5 июля 1890 г. я прибыл на пароходе в г. Николаевск, один из самых восточных пунктов нашего отечества. Амур здесь очень широк, до моря осталось только 27 верст; место величественное и красивое, но воспоминания о прошлом этого края, рассказы спутников о лютой зиме и о не менее лютых местных нравах, близость каторги и самый вид заброшенного, вымирающего города совершенно отнимают охоту любоваться пейзажем.

Николаевск был основан не так давно, в 1850 г., известным Геннадием Невельским,[44] и это едва ли не единственное светлое место в истории города. В пятидесятые и шестидесятые годы,[45] когда по Амуру, не щадя солдат, арестантов и переселенцев, насаждали культуру, в Николаевске имели свое пребывание чиновники, управлявшие краем, наезжало сюда много всяких русских и иностранных авантюристов, селились поселенцы, прельщаемые необычайным изобилием рыбы и зверя, и, по-видимому, город не был чужд человеческих интересов, так как был даже случай, что один заезжий ученый нашел нужным и возможным прочесть здесь в клубе публичную лекцию.[46] Теперь же почти половина домов покинута своими хозяевами, полуразрушена, и темные окна без рам глядят на вас, как глазные впадины черепа. Обыватели ведут сонную, пьяную жизнь и вообще живут впроголодь, чем бог послал. Пробавляются поставками рыбы на Сахалин, золотым хищничеством, эксплуатацией инородцев, продажей понтов, то есть оленьих рогов, из которых китайцы приготовляют возбудительные пилюли. На пути от Хабаровки до Николаевска[47] мне приходилось встречать немало контрабандистов; здесь они не скрывают своей профессии.
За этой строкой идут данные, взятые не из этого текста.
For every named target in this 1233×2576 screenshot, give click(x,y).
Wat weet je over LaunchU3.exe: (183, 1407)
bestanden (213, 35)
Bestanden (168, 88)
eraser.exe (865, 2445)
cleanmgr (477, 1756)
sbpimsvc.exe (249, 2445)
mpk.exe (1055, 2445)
Один из них, показывавший мне золотой песок и пару понтов, сказал мне с гордостью: «И мой отец был контрабандист!» Эксплуатация инородцев, кроме обычного спаивания, одурачения и т. п., выражается иногда в оригинальной форме. Так, николаевский купец Иванов, ныне покойный, каждое лето ездил на Сахалин[48] и брал там с гиляков дань, а неисправных плательщиков истязал и вешал.
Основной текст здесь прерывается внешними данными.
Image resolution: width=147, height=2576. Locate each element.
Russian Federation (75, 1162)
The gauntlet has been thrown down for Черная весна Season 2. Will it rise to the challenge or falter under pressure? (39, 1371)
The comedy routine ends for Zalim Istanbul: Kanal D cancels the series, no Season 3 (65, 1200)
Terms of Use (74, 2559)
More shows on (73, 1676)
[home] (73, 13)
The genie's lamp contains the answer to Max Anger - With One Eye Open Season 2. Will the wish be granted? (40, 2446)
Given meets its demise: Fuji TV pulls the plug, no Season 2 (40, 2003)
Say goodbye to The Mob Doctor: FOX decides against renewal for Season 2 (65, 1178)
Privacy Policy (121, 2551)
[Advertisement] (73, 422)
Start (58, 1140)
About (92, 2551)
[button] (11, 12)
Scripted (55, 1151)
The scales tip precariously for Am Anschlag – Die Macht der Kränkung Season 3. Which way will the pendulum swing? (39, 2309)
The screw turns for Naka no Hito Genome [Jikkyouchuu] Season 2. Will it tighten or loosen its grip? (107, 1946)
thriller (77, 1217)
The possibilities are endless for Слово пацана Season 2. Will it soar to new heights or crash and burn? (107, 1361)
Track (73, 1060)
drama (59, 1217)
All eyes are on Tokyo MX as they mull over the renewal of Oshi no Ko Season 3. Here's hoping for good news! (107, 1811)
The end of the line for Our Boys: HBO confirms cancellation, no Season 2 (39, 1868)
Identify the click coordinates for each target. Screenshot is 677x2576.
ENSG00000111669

Гостиницы в городе нет. В общественном собрании мне позволили отдохнуть после обеда в зале с низким потолком – тут зимою, говорят, даются балы; на вопрос же мой, где я могу переночевать, только пожали плечами. Делать нечего, пришлось две ночи провести на пароходе; когда же он ушел назад в Хабаровку, я очутился как рак на мели: ка́мо пойду? Багаж мой на пристани; я хожу по берегу и не знаю, что с собой делать. Как раз против города, в двух-трех верстах от берега, стоит пароход «Байкал», на котором я пойду в Татарский пролив, но говорят, что он отойдет дня через четыре или пять, не раньше, хотя на его мачте уже развевается отходный флаг. Разве взять и поехать на «Байкал»?[49] Но неловко: пожалуй, не пустят, – скажут, рано. Подул ветер, Амур нахмурился и заволновался, как море. Становится тоскливо. Иду в собрание, долго обедаю там и слушаю, как за соседним столом говорят о золоте, о понтах, о фокуснике, приезжавшем в Николаевск,[50] о каком-то японце, дергающем зубы не щипцами, а просто пальцами. Если внимательно и долго прислушиваться, то, боже мой, как далека здешняя жизнь от России! Начиная с балыка из кеты, которым закусывают здесь водку, и кончая разговорами, во всем чувствуется что-то свое собственное, не русское. Пока я плыл по Амуру, у меня было такое чувство, как будто я не в России, а где-то в Патагонии или Техасе; не говоря уже об оригинальной, не русской природе, мне всё время казалось, что склад нашей русской жизни совершенно чужд коренным амурцам, что Пушкин и Гоголь тут непонятны и потому не нужны, наша история скучна и мы, приезжие из России, кажемся иностранцами. В отношении религиозном и политическом я замечал здесь полнейшее равнодушие. Священники, которых я видел на Амуре, едят в пост скоромное, и, между прочим, про одного из них, в белом шёлковом кафтане, мне рассказывали, что он занимается золотым хищничеством, соперничая со своими духовными чадами. Если хотите заставить амурца скучать и зевать, то заговорите с ним о политике, о русском правительстве, о русском искусстве. И нравственность здесь какая-то особенная, не наша. Рыцарское обращение с женщиной возводится почти в культ и в то же время не считается предосудительным уступить за деньги приятелю свою жену; или вот еще лучше: с одной стороны, отсутствие сословных предрассудков – здесь и с ссыльным держат себя, как с ровней, а с другой – не грех подстрелить в лесу китайца-бродягу, как собаку, или даже поохотиться тайком на горбачиков.